Так бы он спас все колоски. Красная машина тогда не приедет и не порубит их, и колоски будут все свободны, не станут хлебом, а останутся самими вот собой.
Такими, какими их создал Бог. Про Бога некоторые в деревне говорят. В деревне говорят, что у Бога холодный нос и он все знает. Почему так говорят, этого Ванечка не понимал.
Он спросил у папы, и папа ответил:
– А они уже и сами не помнят. Это все о червивых временах. Нечего и задумываться. Даже вредно.
Ванечка так и не понял, почему думать о Боге вредно.
А как бы поле горело – охваченное огнем, стало бы рыжим, а черный дым пролег бы между землей и небом. Красиво.
Ванечка ел хлеб и смотрел на небо. От жаркого солнца ему захотелось спать и одновременно с тем заболела голова.
Я думаю, он получил солнечный удар. С маленькими детьми это случается так легко.
Потом Ванечка понял, что съел половину батона, и теперь ему обязательно надо идти обратно, в кармане есть еще монетки, чтобы купить полбатона хлеба. Теперь все начнется заново, опять пыльная дорога, и магазин, и мармеладка.
Зато хлеба Ванечка принесет столько, сколько нужно, и совсем не меньше.
Он поднялся, и голова у него закружилась. Пришлось упасть обратно.

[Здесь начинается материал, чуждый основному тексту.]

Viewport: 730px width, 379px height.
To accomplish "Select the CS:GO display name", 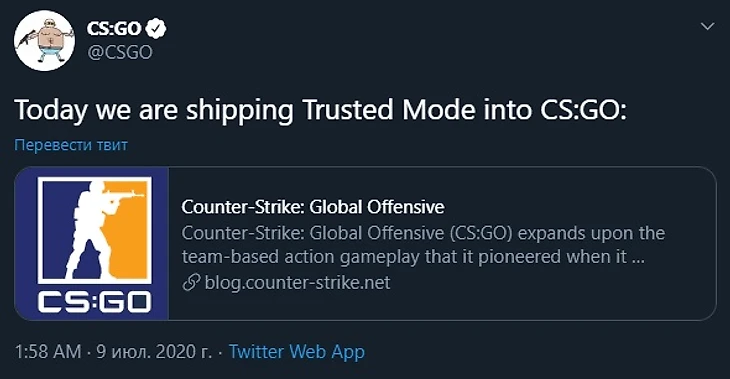I will coord(114,29).
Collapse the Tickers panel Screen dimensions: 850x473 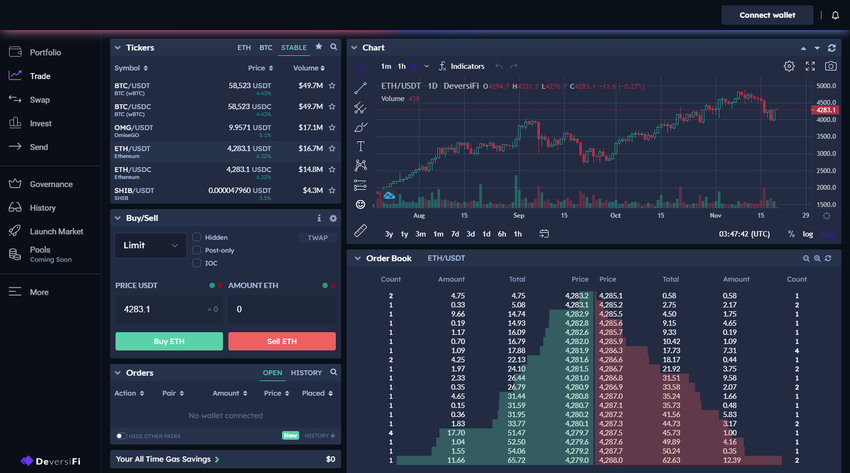(x=118, y=48)
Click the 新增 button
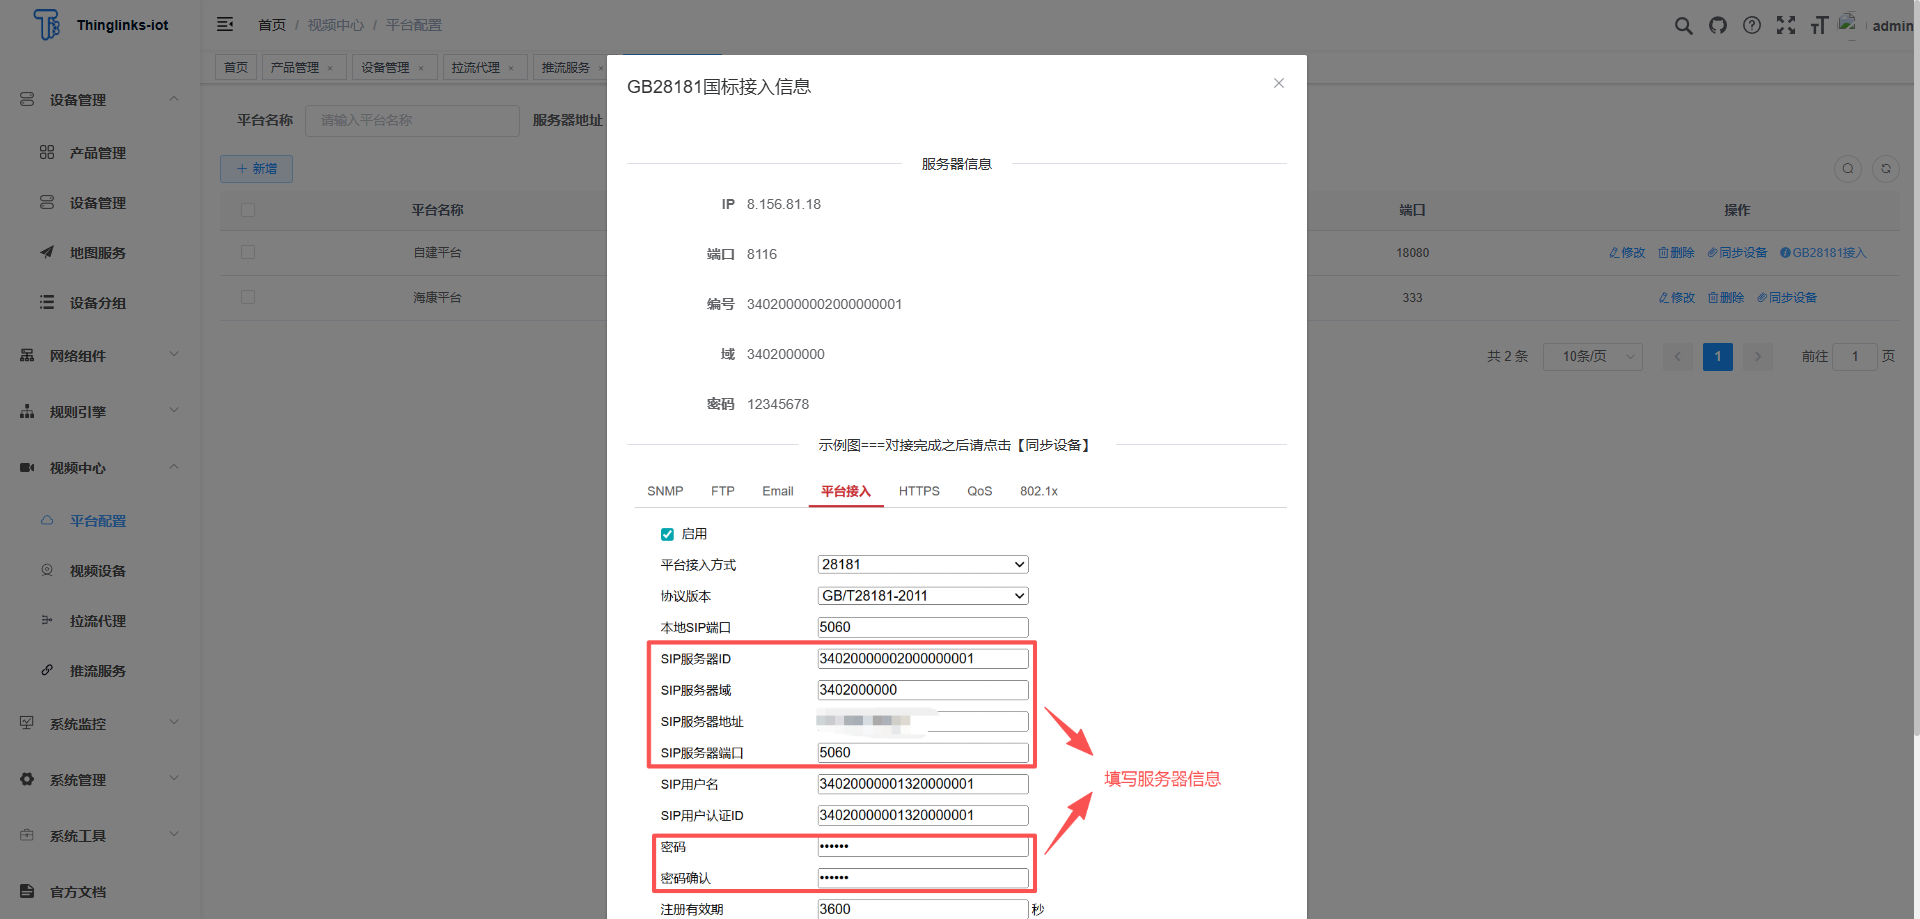Image resolution: width=1920 pixels, height=919 pixels. [x=256, y=168]
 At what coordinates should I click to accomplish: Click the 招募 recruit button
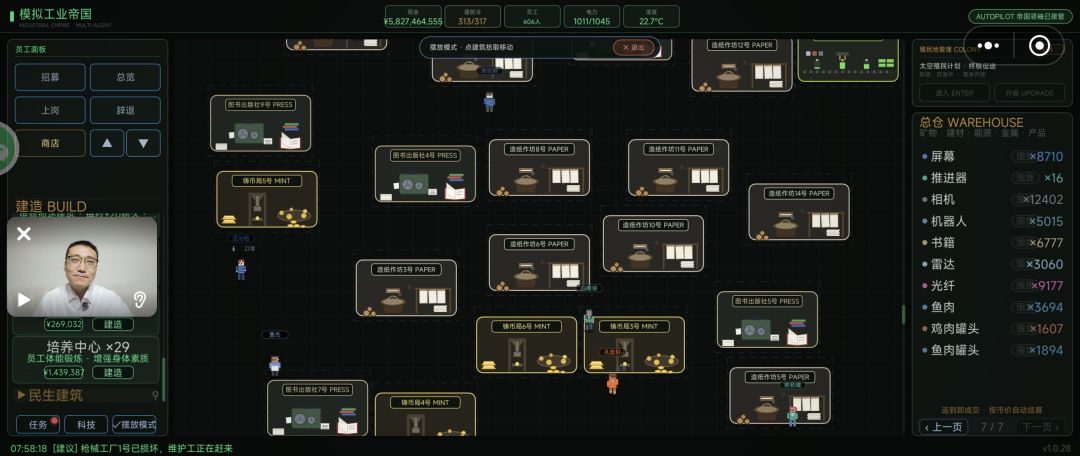[50, 77]
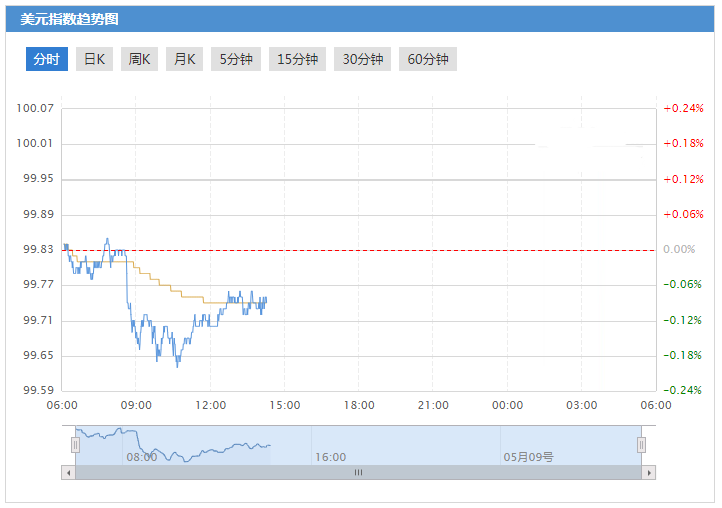The height and width of the screenshot is (508, 722).
Task: Click the 05月09号 marker in navigator
Action: point(528,457)
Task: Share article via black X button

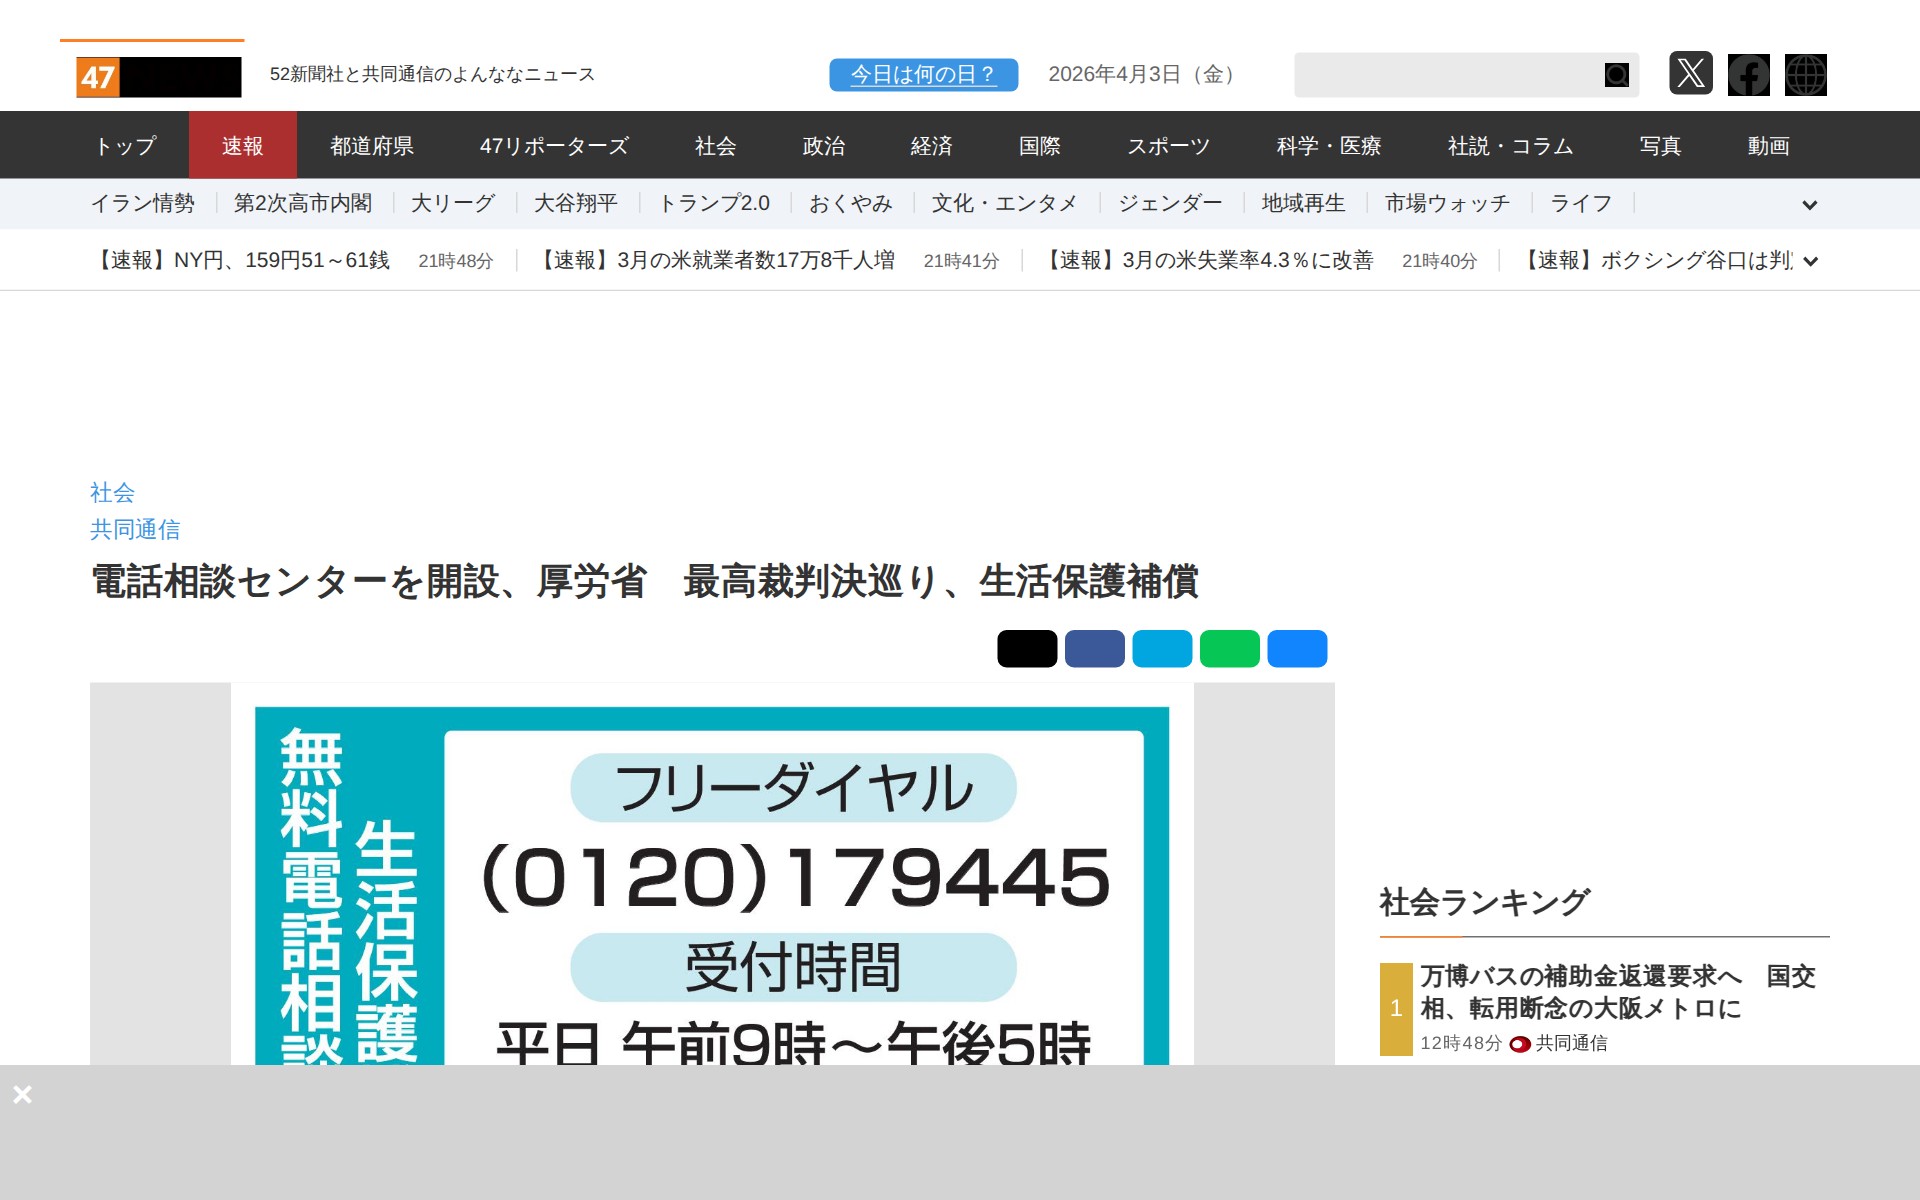Action: [1027, 648]
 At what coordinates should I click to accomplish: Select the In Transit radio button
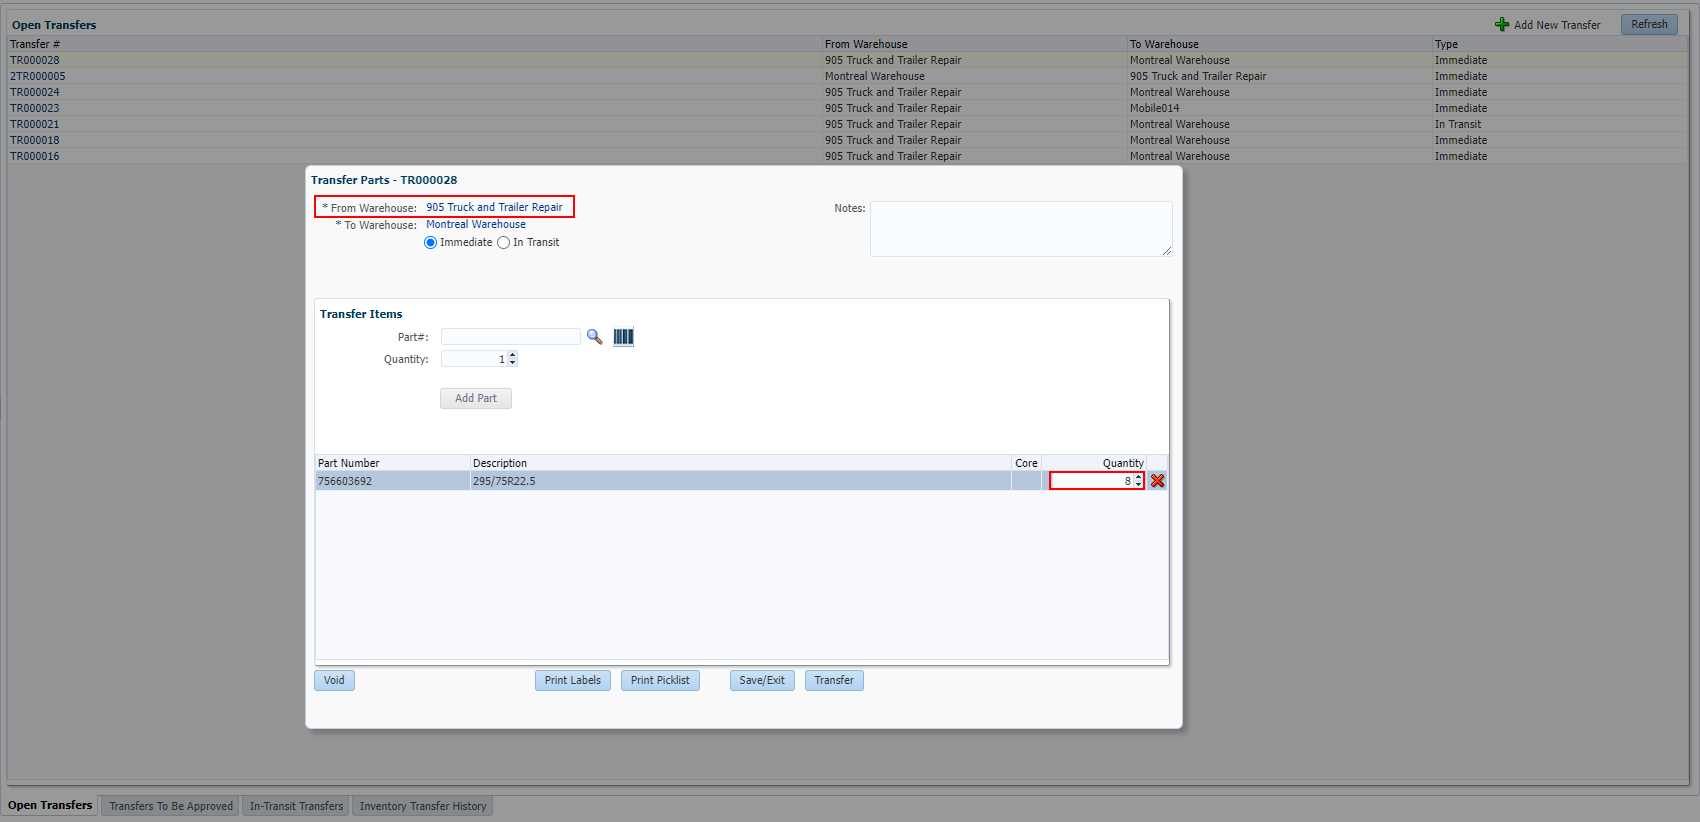[504, 243]
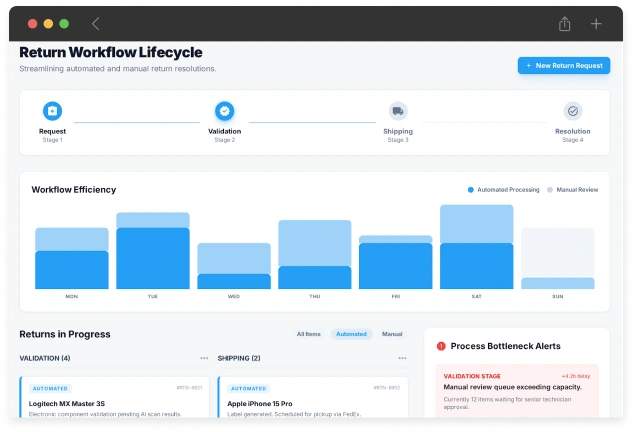This screenshot has height=432, width=634.
Task: Click the Saturday bar in efficiency chart
Action: click(x=476, y=248)
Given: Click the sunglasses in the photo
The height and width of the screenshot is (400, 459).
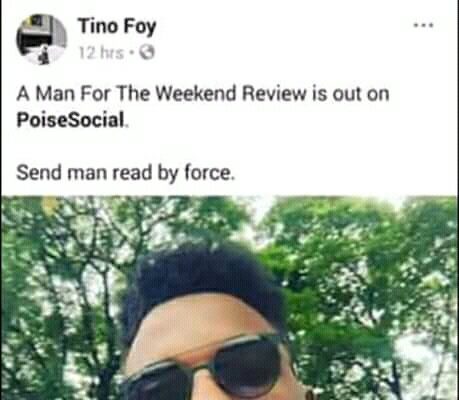Looking at the screenshot, I should 207,367.
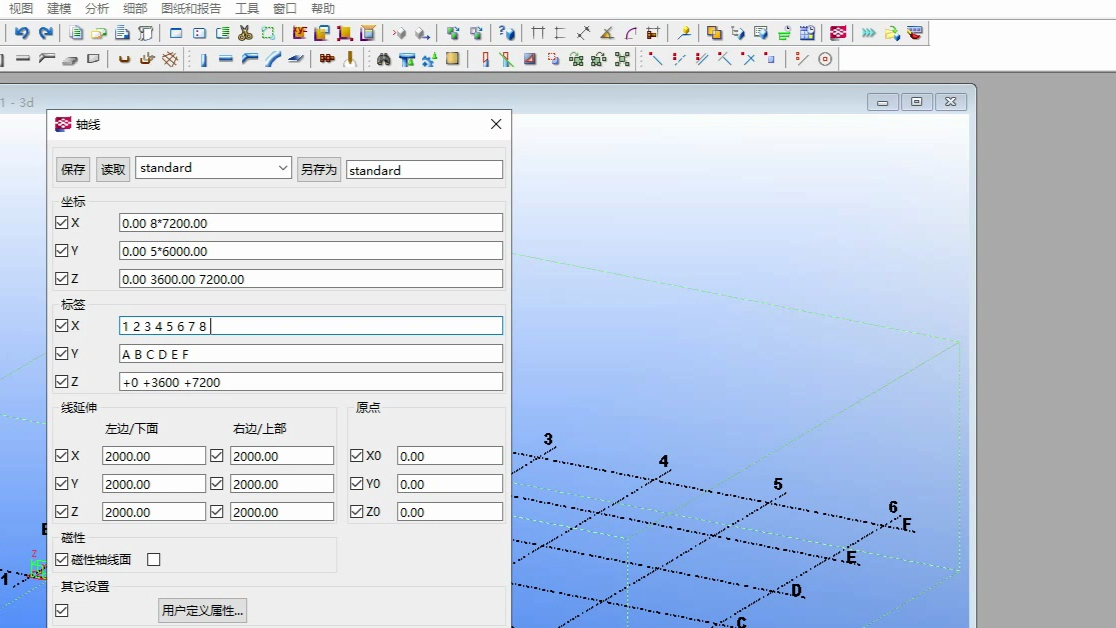Image resolution: width=1116 pixels, height=628 pixels.
Task: Click the teal triple-arrow icon
Action: coord(868,33)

Ванечка лежал в поле, раскинув руки, и смотрел в синее небо. Колосья пшеницы кололись, будто кусались за то, что Ванечка их примял. А те, что остались целыми вокруг него, склоняли к нему свои головки, словно врачи над пациентом, лежащим на операционном столе (видал Ванечка и такие сны).
Ванечка хотел что-то им сказать, но уже очень устал.
Он закрыл глаза и увидел меня.
За много лет до нашей встречи он увидел меня через много лет после нашей встречи! Так странно!
Сначала – будто со стороны. Ванечка меня еще не знал (но знал, что узнает).
Я сидел за пустым столом в странном месте, таком светящемся и разноцветном. Он видел меня всего пару секунд, чьими-то еще глазами, откуда-то сбоку, а потом стал мной.
Далее я буду вести повествование в настоящем времени, от самого себя из будущего, чтобы стало понятнее, как я все ощутил.
Вокруг меня шумно и странно, как всегда бывает после победы.
Я очень устал, но что-то держит меня в этом странно освещенном зале. Больше всего на свете мне хочется остаться одному, затянуть на горле ружейный ремень и попрощаться с этим днем по крайней мере до завтрашнего утра.
Я думаю: забавно, до чего же штампованным алкоголиком я мог бы стать. Но на столе передо мной стоит только стакан апельсинового сока.
И торт! Настоящий красивый торт с кремом. Нынешний я с радостью бы съел такой торт, пусть даже это очень вредно для зубов и надо во всем соблюдать меру, особенно в потреблении сладкого.